I’m a developer, I don’t just continue doing things for years if it doesn’t make sense.
(If I’m the one making the decisions)
Like the classic, inherit a broken code base, and not being allowed by the owner to rewrite it from scratch. So you have to spend more time making each part work without the others working. Also before you are finished the customer says they have something else for you to do
That’s when you start introducing modules that have the least impact on the legacy code base. Messaging is a good place to start, but building a new code next to the existing one and slowly refactoring whenever you got time to spare is at least a bearable way to go about it.
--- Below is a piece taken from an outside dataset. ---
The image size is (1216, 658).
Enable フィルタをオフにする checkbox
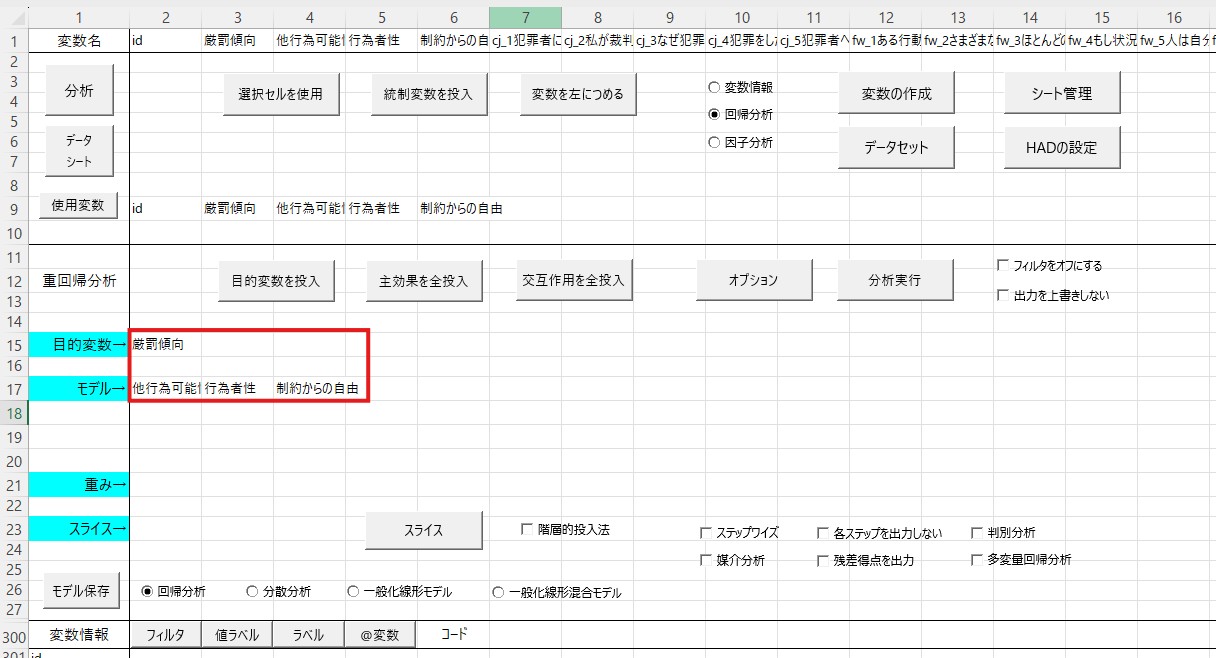(1003, 266)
Shhhh you just described iterative development. Careful not to be pro agile, or the developers with no social skills will start attacking you for being a scrum master in disguise!
Programmers love to rewrite things, but it’s often not a good idea, let alone good for a business. Old code can be ugly because it is covered with horrible leasons and compromises. A rewrite can be the right thing, but it’s not to be taken lightly. It needs to be budgeted for, signed off on and carefully planned. The old system needs to stable enough to continue until the new system can replace it.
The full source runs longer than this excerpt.